Numerical studies of self-organization of shear bands in one and two dimensions

In the present manuscript we perform a numerical analysis of the self-organization processes of adiabatic shear bands formation in depleted uranium, aluminum alloy, and high-strength steel in one- and two-dimensional cases. Since the processes of shear bands formation are strongly nonlinear, three materials with significantly different parameters considered allow us to generalize obtained dependencies. For all materials, we investigate the evolution of stress, temperature and velocity fields from initial to final stage of localization. It is well known that localization processes occur during the high shear rate loads in the presence of initial microstructural defects in metallic materials. Starting with a random distribution of initial stress, which models microstructural defects, we obtained new dependencies for such significant parameters of the problem considered such as localization time and spacing between shear bands.
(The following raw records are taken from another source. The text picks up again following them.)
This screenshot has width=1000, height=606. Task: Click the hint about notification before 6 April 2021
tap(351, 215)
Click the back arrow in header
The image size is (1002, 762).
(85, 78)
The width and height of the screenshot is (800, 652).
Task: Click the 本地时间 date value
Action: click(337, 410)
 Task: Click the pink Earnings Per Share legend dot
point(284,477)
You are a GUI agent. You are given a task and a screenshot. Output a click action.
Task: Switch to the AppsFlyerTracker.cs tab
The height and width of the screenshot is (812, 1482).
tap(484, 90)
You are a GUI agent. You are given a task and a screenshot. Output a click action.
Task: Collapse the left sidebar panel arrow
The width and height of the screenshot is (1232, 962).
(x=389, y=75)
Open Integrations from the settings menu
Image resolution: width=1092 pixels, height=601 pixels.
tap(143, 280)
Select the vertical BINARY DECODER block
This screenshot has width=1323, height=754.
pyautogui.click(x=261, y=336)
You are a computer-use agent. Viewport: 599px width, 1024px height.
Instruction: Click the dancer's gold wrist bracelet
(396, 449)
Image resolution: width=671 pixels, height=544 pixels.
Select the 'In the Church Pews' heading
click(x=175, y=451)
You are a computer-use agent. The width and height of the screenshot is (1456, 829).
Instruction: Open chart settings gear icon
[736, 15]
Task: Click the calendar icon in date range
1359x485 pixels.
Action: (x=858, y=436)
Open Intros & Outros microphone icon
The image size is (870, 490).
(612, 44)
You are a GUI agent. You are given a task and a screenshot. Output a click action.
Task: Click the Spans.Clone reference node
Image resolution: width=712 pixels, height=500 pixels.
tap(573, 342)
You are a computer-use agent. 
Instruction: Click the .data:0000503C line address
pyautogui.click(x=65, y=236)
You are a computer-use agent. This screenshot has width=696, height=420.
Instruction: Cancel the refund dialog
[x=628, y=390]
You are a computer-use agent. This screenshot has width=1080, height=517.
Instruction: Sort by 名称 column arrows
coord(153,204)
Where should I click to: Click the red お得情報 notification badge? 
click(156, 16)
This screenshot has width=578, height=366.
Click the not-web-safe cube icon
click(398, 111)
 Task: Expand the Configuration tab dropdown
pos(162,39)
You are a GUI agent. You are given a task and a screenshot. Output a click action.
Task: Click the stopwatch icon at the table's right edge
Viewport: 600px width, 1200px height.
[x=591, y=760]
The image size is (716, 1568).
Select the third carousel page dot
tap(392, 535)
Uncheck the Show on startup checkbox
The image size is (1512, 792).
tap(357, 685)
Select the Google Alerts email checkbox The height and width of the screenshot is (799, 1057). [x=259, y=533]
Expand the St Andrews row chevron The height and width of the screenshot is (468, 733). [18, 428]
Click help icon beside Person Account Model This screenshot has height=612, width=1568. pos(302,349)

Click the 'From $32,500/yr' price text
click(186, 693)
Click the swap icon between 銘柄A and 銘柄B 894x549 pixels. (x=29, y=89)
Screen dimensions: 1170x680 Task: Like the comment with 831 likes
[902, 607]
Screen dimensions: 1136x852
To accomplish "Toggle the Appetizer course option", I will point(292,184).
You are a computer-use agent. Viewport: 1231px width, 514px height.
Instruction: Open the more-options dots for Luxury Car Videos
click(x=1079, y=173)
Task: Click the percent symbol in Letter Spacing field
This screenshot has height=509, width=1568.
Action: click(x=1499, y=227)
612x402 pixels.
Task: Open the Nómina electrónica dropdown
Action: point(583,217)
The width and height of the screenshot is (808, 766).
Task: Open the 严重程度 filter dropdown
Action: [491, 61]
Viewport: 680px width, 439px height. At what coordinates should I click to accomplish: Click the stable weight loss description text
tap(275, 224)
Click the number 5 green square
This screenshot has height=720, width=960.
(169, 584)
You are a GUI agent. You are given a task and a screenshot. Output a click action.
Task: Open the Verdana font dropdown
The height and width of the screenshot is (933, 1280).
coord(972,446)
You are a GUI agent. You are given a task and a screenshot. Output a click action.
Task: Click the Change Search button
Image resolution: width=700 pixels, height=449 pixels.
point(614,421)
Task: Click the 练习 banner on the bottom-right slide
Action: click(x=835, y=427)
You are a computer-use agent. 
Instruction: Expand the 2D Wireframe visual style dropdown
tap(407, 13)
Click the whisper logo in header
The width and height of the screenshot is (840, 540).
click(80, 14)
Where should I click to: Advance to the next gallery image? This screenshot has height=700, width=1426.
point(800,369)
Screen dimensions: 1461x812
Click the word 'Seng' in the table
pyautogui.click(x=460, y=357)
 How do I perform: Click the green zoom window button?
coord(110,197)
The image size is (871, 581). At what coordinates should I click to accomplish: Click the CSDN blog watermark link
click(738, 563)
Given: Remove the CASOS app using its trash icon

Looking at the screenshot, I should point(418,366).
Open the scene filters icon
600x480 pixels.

The influence of initial plastic strain rate on these parameters was also studied. We obtain the linear dependence of localization time on initial strain rate and show that spatial dimension significantly influences on its value. Also, we introduce the method of shear bands selection during computations and present new statistical distributions for band spacing. We show that the interaction between shear bands significant influences on the spacing between them. •The collective behavior of shear bands in 1D and 2D case is studied.•Numerical simulation of the shear bands formation in three metallic materials is performed.•Comparison of the adiabatic shear band spacing and localization time in 1D and 2D cases is performed.